Jul 2015 | Data Quality | Data Management
By Posted by Janani Dumbleton

Data ownership is now an increasingly hot topic among those in charge of data quality within the business community. There is a growing awareness of the need for a centralised strategy which sits alongside individual accountability and this is driving structural changes, with many businesses warming to the concept of Chief Data Officers (CDO) as board-level guardians of data within an organisation.

However, “ownership” can be a confusing and misleading concept if poorly understood. Many businesses mistake the allocation of responsibility with handing over complete control, which can hinder the open sharing and access to data upon which many companies rely if they are to reap the strategic benefits that it brings.

Clearly, this is not the right approach, as ultimately data touches most people within an organisation and impacts their ability to do their job successfully, whether directly or indirectly. This is why responsibility for data quality should be a shared, collaborative process, even in cases where overall ownership is delegated.

As such, the right approach to a data quality strategy needs to involve the careful allocation of responsibilities, with everyone in the organisation understanding the ways in which their roles overlap with those of others as part of a wider strategy.

How do different data quality roles interact?

Within a typical organisational structure, there are multiple business processes, people and technologies that interact with data, meaning it is used and processed in a number of ways at various stages.

Call centres, for example, may initially capture and create the data, which is then consumed and updated by the fulfilment and management teams. Marketing departments also consume the data, but are also likely to be involved in enriching it, whereas the IT department is responsible for moving and archiving it.

All of these processes differ in their approach and implications, resulting in a complex data journey. A failure to understand this leads to a simplistic approach to data ownership that creates inefficiencies, delays and mistakes.

How to define responsibilities and ownership

Once the various interactions business users have with data have been accurately mapped, businesses should seek to identify the responsibilities individuals and departments have towards these interactions in order to identify the right people to manage the data strategy for the organisation.

Using a tried and tested industry methodology such as a responsibility assignment matrix (RACI matrix), these roles and responsibilities can be clarified in a cross-functional / departmental data landscape.

Some can be classified as ‘responsible’ for data, meaning they are in charge of capturing the data element, whereas others are ‘accountable’, meaning they will take the final decision on its usage and may assume overall ownership.

Other categories include ‘consulted’ – the individuals that need to be asked before a decision or action is taken around creation of the data element – and ‘informed’, which means they need to be notified once the action is complete.

Applying this principle to all of the company’s data will allow the business to view trends in responsibility and accountability, allowing potential owners and responsible parties to be recognised organically and without conflict.

It is also important that there is an understanding of the data value chain, the journey and transformation data takes as it moves through the organisation.
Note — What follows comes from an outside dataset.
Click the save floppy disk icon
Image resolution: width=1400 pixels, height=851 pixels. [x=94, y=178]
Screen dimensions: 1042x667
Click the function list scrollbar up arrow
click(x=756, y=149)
This will help clarify the various touch points with data consumers and producers that feed into such a matrix of roles and responsibilities.

Defining the organisational structure

Taking the above steps will make it much easier for a business to define a coherent organisational structure that ensures strategies are executed successfully. This will often involve the creation of a data governance council, consisting of business and technical stakeholders selected through the analysis of data responsibility trends.
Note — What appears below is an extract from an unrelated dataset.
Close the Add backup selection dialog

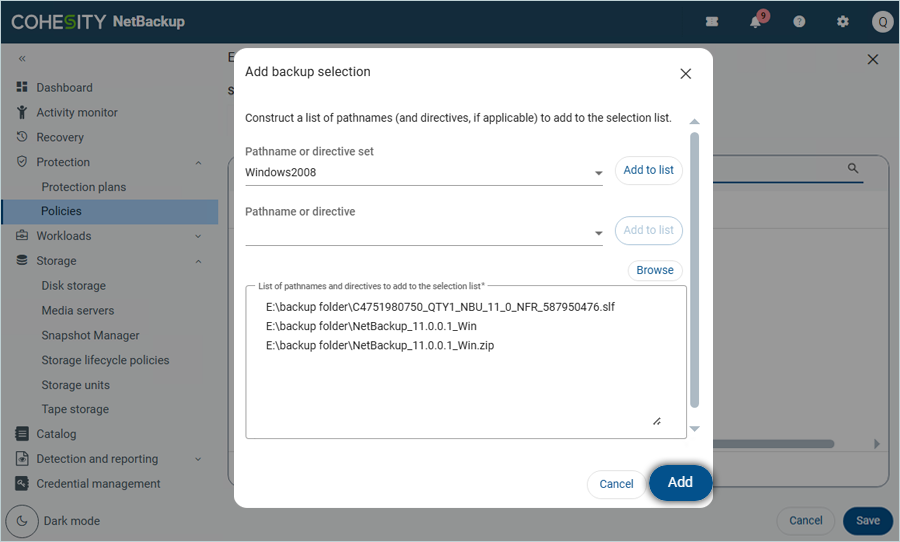685,73
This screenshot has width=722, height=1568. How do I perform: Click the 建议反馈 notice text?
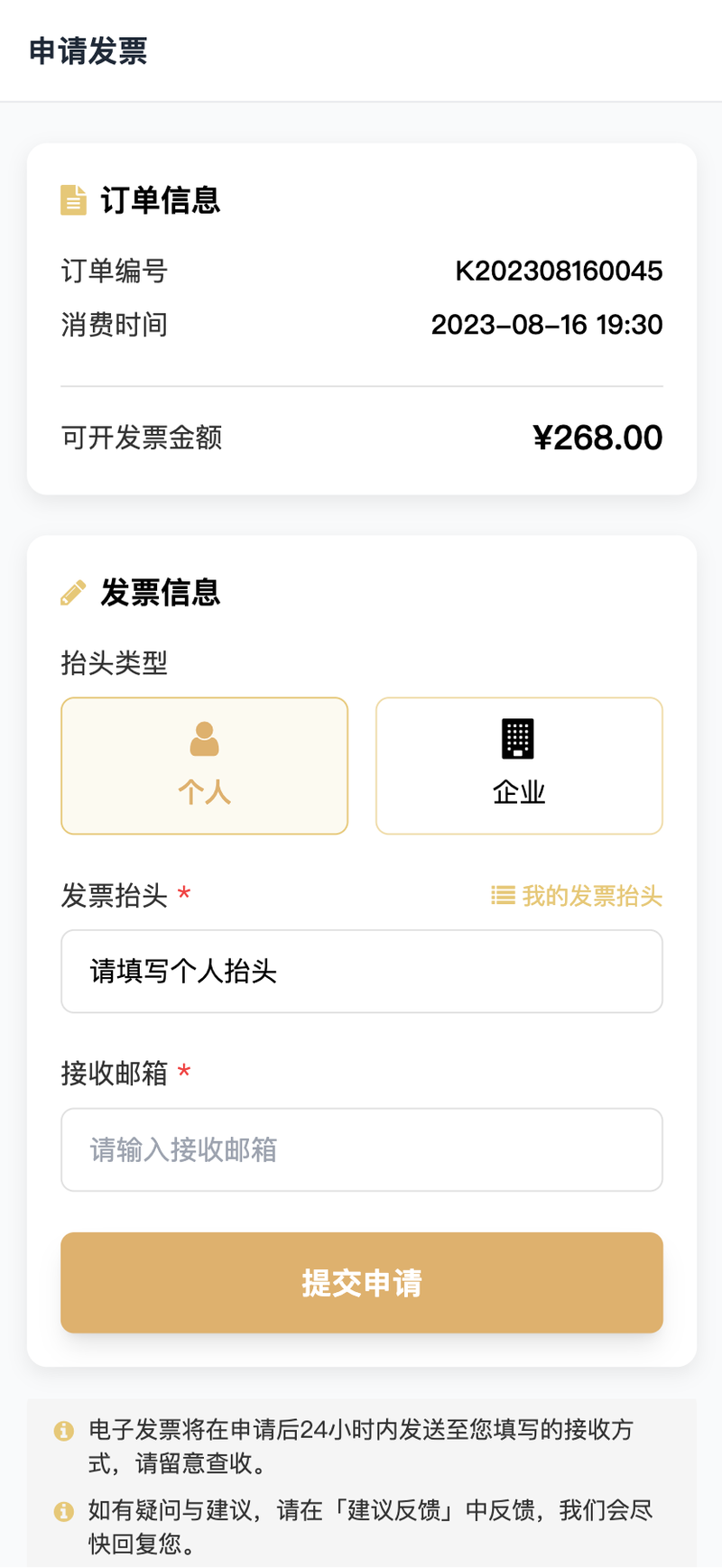pyautogui.click(x=370, y=1526)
At the top level, an executive layer would offer overall leadership and approval, with input from the CDO or the relevant board level member responsible for data, often the CIO. They would own the strategy but not the data itself, whereas a Data Governance Manager operating below would own the processes and day to day management. Meanwhile, the business users and stewards on the governance council would own the data in their individual business units and departments and take responsibility for their team’s successful execution.

With data becoming a strategic priority for organisations it’s no surprise that CDOs are growing in numbers as it becomes clear that acting as the guardian of data at board level is a role in its own right. With a sole focus, CDOs are able to ‘make it happen’ by creating a strategy which includes defining ownership and responsibilities and putting the necessary processes and technology in place to meet the demands of business users.

Being clear on roles and responsibilities to data means companies can ensure they reduce conflict around ownership, gain organisation-wide buy-in for data governance and ensure the most appropriate people are involved in decisions around data. In an age where data drives most businesses in some way or other, having a true understanding of your own direct relationship with it and how it fits into the wider picture is an integral part of establishing a data driven culture which delivers value.